Юра посмотрел на нее с благодарностью и улыбнулся: как это она догадалась, что он погибает от жажды?

Владимир Андреевич прочел стихотворение и пожал Юре руку.

— Поздравляю! Это первое?

— Первое.

— Желаю успехов! Станешь поэтом, нас не забывай.

Юра застенчиво улыбнулся.

8. У директора металлургического завода

Владимир Андреевич не давал слова Люсе, что поможет получить квартиру. Но слово дал самому себе, и это было не менее важно. Он бы, пожалуй, не объяснил, почему так решил.

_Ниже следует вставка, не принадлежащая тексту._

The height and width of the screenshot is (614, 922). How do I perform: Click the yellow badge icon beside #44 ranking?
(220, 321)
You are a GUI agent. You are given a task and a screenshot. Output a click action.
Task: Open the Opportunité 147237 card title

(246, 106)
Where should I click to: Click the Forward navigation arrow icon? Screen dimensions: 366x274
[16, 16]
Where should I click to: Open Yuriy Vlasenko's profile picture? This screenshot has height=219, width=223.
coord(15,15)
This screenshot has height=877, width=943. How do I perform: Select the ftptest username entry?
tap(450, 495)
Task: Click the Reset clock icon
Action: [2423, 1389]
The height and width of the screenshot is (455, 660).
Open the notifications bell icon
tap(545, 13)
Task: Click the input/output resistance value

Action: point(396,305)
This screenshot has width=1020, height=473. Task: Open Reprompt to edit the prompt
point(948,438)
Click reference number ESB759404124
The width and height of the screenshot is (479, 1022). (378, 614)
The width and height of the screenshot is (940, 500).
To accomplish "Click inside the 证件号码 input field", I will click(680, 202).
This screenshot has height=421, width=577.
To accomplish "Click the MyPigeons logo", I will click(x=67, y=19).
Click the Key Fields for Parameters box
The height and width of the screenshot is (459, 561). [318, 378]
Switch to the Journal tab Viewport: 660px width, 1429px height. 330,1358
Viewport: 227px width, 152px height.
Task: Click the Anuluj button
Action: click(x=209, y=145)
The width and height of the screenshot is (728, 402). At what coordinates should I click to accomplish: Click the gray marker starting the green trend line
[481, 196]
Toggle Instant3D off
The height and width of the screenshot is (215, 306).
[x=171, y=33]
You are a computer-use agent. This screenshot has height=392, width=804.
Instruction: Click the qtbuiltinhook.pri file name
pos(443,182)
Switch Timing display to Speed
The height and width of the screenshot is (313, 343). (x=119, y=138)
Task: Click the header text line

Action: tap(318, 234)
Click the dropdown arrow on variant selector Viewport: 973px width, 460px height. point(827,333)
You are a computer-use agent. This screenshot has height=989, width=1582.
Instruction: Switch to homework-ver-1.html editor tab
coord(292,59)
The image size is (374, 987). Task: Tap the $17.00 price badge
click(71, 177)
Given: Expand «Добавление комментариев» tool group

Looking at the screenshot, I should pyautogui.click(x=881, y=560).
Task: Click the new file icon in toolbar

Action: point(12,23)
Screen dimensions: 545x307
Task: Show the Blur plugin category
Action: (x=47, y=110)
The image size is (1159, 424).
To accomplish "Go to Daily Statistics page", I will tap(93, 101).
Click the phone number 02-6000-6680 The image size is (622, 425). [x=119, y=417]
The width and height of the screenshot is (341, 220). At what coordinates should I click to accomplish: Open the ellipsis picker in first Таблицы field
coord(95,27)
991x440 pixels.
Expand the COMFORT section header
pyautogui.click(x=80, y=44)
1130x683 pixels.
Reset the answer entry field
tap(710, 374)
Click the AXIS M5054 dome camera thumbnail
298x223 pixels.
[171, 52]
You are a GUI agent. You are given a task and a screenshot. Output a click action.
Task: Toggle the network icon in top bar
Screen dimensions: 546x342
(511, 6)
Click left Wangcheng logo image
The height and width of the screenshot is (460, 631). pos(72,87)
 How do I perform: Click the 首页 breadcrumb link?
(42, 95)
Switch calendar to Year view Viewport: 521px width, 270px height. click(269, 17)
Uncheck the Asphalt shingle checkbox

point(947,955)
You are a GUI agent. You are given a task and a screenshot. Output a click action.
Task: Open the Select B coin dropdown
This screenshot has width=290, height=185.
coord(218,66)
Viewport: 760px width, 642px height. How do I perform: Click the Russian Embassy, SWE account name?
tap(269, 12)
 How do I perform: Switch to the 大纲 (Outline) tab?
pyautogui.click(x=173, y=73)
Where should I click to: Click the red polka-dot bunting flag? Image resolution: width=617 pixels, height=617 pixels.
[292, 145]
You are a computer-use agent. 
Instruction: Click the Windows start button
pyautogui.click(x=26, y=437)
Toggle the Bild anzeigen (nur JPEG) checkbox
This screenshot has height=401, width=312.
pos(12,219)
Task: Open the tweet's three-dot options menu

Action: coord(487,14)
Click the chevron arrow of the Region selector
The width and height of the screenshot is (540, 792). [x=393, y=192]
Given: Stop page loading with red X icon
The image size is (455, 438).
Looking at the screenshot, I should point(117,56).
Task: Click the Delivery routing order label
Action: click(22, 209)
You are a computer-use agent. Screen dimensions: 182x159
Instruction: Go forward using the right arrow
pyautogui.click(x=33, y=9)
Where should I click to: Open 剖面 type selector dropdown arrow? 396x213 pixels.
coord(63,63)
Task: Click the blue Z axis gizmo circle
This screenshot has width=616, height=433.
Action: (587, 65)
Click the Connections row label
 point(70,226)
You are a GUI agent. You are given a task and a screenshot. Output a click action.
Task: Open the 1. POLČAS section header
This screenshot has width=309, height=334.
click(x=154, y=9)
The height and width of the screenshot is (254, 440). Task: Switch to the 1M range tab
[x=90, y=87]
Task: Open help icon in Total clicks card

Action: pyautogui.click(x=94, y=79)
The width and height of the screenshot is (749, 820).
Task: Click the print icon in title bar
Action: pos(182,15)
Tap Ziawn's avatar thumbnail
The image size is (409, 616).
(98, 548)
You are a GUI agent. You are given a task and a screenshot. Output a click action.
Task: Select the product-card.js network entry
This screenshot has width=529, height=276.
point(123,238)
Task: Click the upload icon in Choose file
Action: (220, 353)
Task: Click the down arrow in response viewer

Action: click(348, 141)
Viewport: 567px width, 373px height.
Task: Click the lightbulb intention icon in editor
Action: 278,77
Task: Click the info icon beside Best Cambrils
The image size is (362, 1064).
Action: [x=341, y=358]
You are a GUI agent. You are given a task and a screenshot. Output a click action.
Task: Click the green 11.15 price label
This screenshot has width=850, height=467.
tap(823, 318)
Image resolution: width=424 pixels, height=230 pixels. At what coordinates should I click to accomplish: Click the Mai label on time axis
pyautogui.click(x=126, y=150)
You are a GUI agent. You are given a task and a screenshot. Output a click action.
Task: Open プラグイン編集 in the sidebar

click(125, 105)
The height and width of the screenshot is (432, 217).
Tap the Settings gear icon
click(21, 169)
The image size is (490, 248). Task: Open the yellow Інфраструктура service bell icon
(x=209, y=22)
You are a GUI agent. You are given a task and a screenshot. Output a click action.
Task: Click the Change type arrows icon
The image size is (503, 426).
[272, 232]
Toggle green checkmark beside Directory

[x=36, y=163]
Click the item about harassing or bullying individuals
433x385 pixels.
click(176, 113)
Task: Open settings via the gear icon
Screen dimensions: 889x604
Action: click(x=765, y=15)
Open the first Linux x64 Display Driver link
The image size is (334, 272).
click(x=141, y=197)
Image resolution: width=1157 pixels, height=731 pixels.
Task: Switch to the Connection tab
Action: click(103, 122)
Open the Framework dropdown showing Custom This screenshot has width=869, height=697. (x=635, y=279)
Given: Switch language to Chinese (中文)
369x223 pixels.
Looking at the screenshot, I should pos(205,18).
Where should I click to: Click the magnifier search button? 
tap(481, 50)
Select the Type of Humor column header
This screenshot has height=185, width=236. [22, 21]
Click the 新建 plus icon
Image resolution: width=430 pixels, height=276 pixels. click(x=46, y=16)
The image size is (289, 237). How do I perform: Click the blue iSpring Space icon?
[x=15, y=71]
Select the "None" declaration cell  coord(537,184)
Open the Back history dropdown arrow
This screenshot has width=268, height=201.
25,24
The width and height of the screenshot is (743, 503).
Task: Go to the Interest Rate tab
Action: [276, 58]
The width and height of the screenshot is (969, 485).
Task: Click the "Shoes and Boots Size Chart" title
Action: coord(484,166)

То ли надеялся других убедить, что молодое счастье Пестунов надо обязательно вытащить из барака на солнце, чтоб оно наливалось силой. То ли просто ему хотелось сделать что-нибудь хорошее Люсе за ее поддержку в трудные дни. То ли потому, что сам Глазков натерпелся в жизни всякого горестного и тяжелого и был чуток душой. Так или иначе, выбрав свободный день, Владимир Андреевич поехал на завод с одной единственной целью: попасть на прием к директору металлургического завода и замолвить слово за Пестунов. Слышал, будто Костенко — человек крутой и не очень приветливый, особенно с теми, кто не имел никакого отношения к заводу. Но Николай Пестун работал в доменном цехе, был на хорошем счету, и это как-то оправдывало визит Глазкова.

В приемной Глазков появился утром и обрадовался, что пришел первым. Секретарша, уже немолодая, опрятная и симпатичная женщина, выведав, какое дело волнует посетителя, ответила, что сегодня не приемный день. По личным вопросам директор принимал три раза в неделю во второй половине дня. Владимир Андреевич постоял в раздумье: приемные дни и часы были для него очень неудобны — у него они всегда заняты. С другой стороны, ему хотелось побывать у Костенко обязательно до Октябрьского праздника. К празднику обычно сдавалось на заселение больше жилья, нежели в будни. Глазков попросил, чтобы о нем все-таки доложили директору.

— У Ильи Михайловича совещание. Не примет он вас сегодня.

— Но я подожду, — упрямо сказал Владимир Андреевич и устроился на скрипучий диван: пружины при каждом движении жалобно дребезжали.